** Start Excerpted text **
Dear friends and comrades

The Defencing festival on the border between Slovenia and Croatia is approaching. This weekend, from June 24 to June 26 we will express our refusal of repression against refugees and migrants, against construction of fences on the border, against closure of official Balkan Route, against shameful EU Turkey deal and Europe that applies policies dictated by racist and xenophobic populisms. And we well express our commitment to build solidarity and act in coordinated way so that freedom of movement becomes everyone’s right.

For last two weeks Social Center Rog that harbours self organized refugee community was under threat of eviction. Comrades in Rog bravely and intelligently defended the place and scored significant victory against authoritarian municipal administration. But menace is far from being over. Although Rog has won temporary suspension of demolishment until court rules out in the dispute between activists and municipality, the situation is precarious because municipality appealed against the court decision while neo-nazis attack and threaten the place regularly. To support self organized refugee community in Ljubljana and Social Center Rog, we will start the Defencing festival on Friday, June 24 at noon with protest action.

After the action in support of Rog we will head to the border, which is approximately an hour and a half from Ljubljana. If we will be short of personal vehicles to drive to the spot, we are considering to rent a bus. For this reason, we have to know as soon as possible how many people are coming and if you have your own means of transport. Please inform us about your arrival on d10.ljubljana@gmail.com. Let us also know if you are planning to arrive already on Thursday or if you are considering to come directly to the border.

On the border we will stay in two camps. Each camp is located very close to the border with razor blade fence. The majority of the festival activities are going to take place in those camps. Do not forget to bring your camping equipment. Please also think about how can you help to manage the camps and activities in camps. If you have any idea how to help (either with kitchen or program etc.) please let us know on d10.ljubljana@gmail.com or on the spot. Internet connection will be provided.
** End Excerpted text **
** Start Material **
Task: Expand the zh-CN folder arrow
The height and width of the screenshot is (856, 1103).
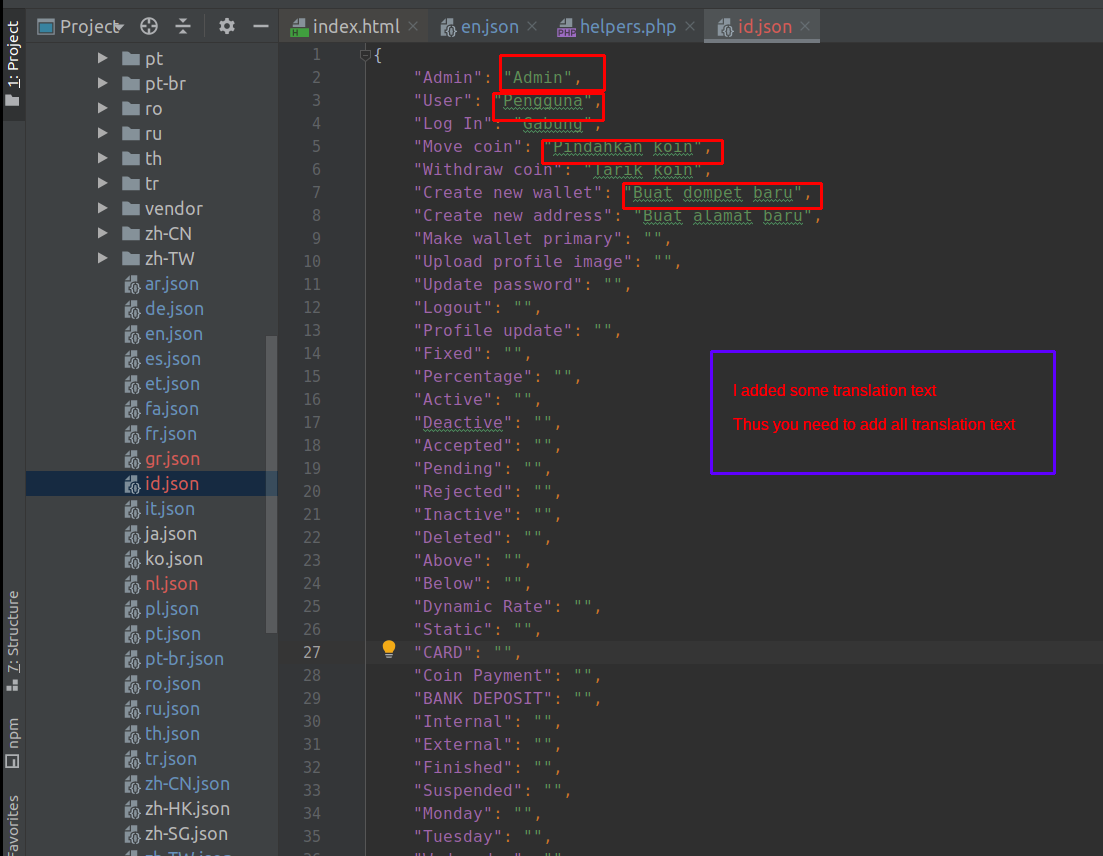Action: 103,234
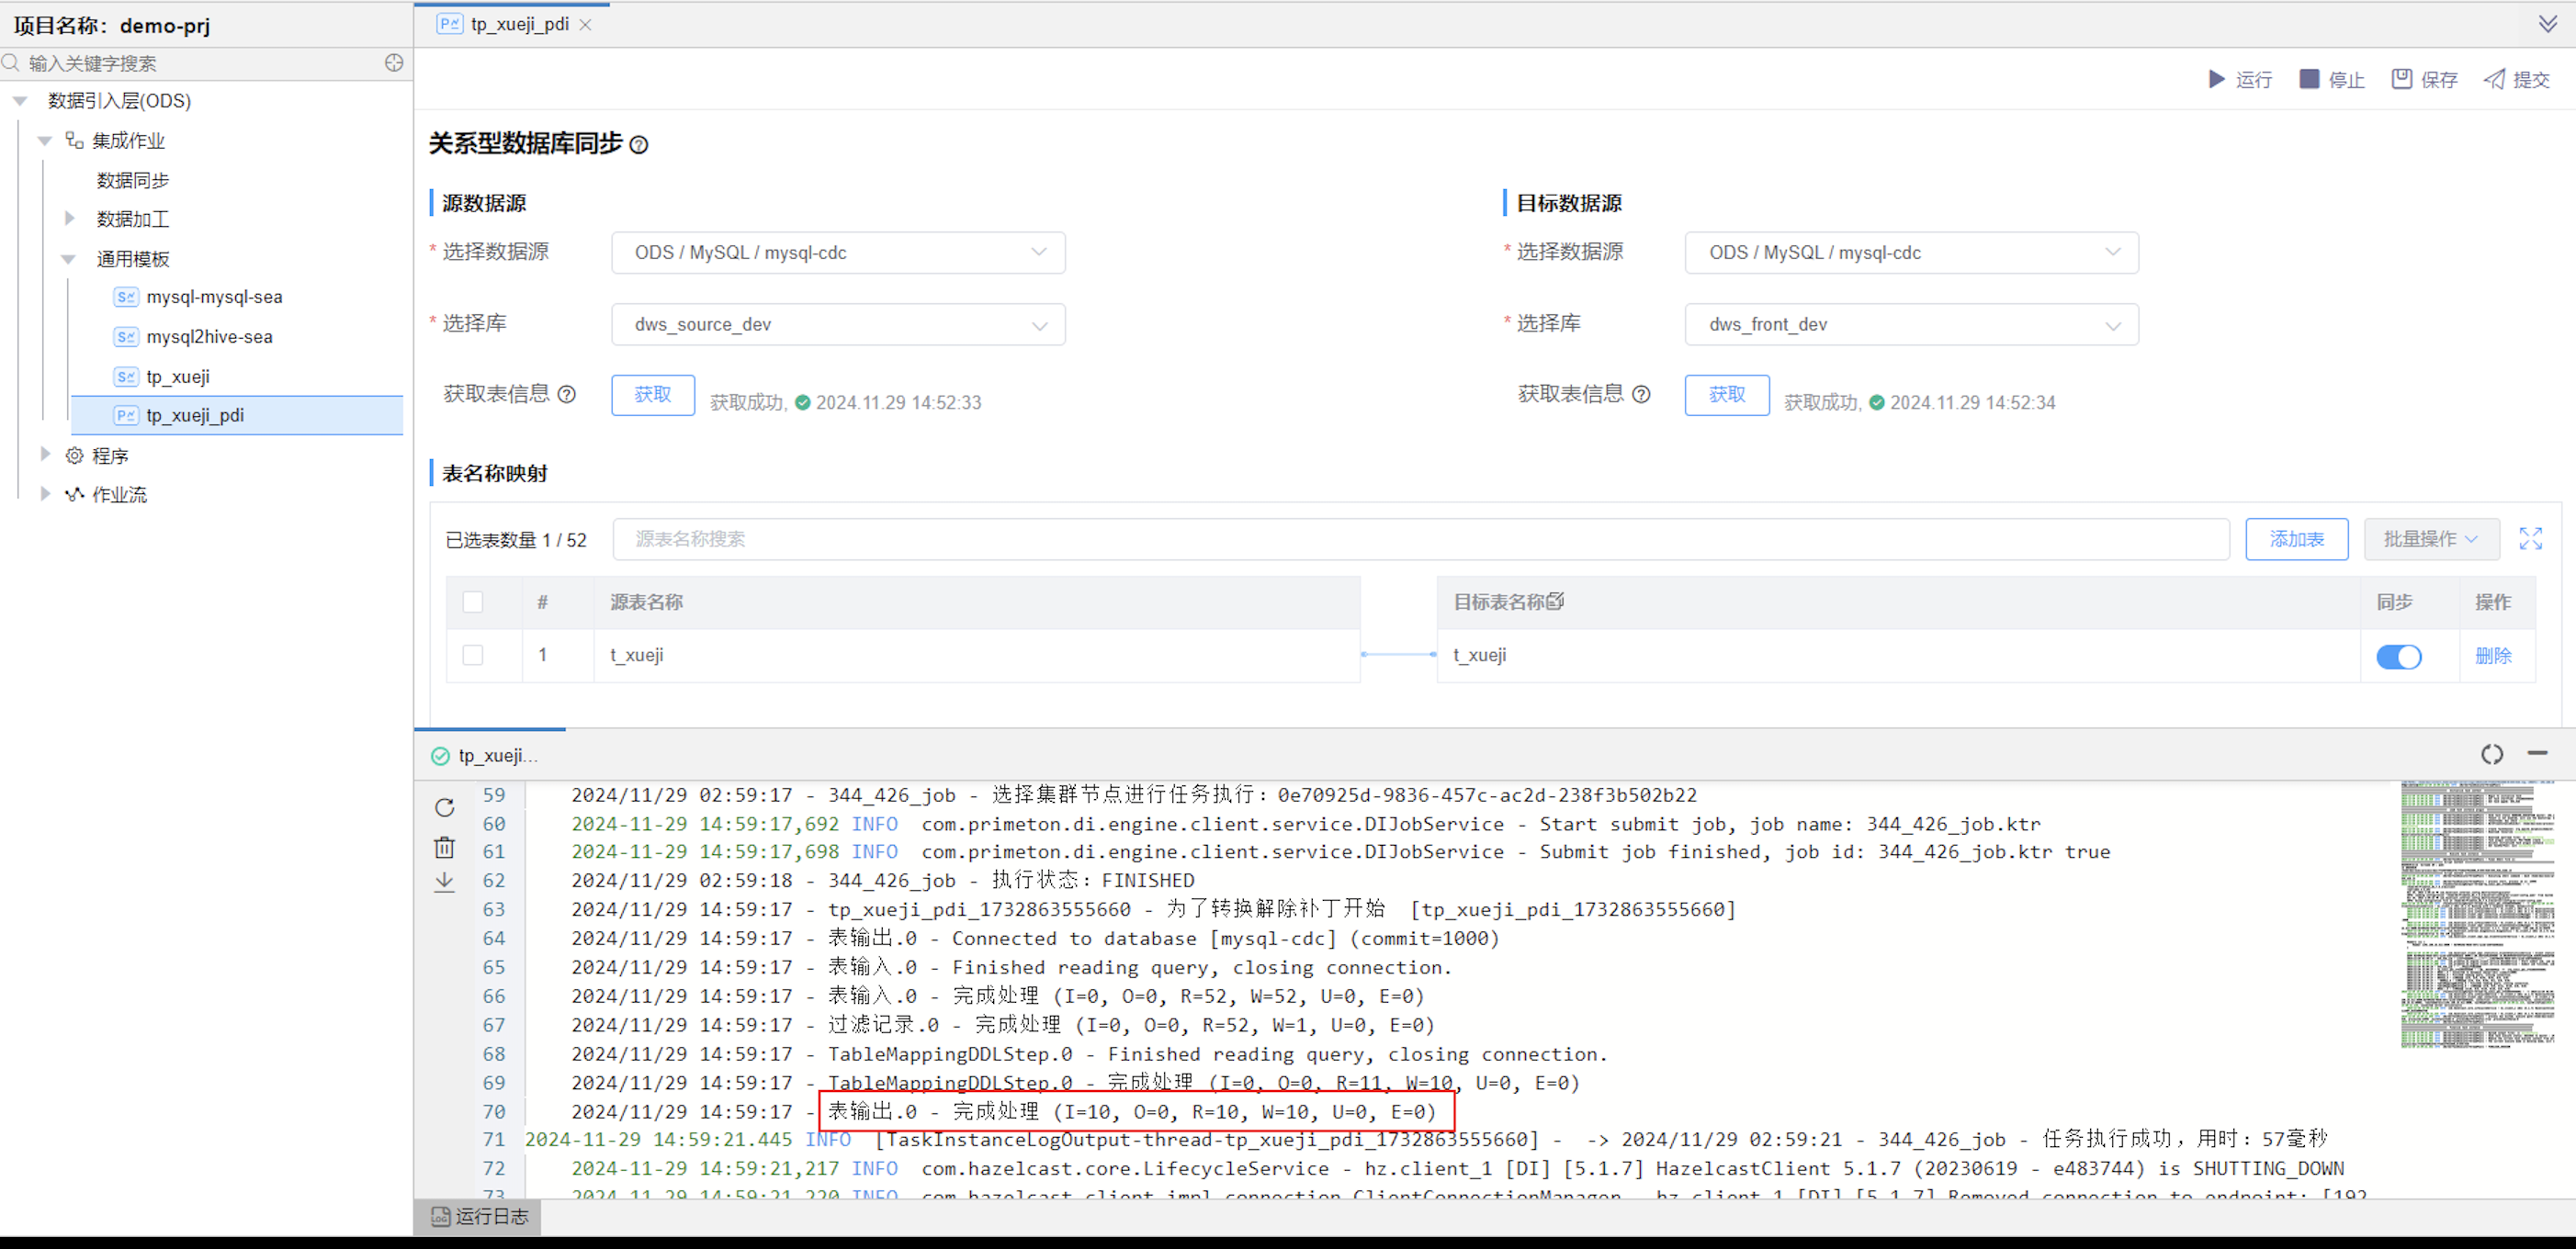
** End Material **
Stated problem –
In the Defencing festival letter, rewrite the passage starting at "For last two" and ending at "with protest action.", renaming "Social Center Rog" to "Rog Social Center".

Finished answer –
For last two weeks Rog Social Center that harbours self organized refugee community was under threat of eviction. Comrades in Rog bravely and intelligently defended the place and scored significant victory against authoritarian municipal administration. But menace is far from being over. Although Rog has won temporary suspension of demolishment until court rules out in the dispute between activists and municipality, the situation is precarious because municipality appealed against the court decision while neo-nazis attack and threaten the place regularly. To support self organized refugee community in Ljubljana and Rog Social Center, we will start the Defencing festival on Friday, June 24 at noon with protest action.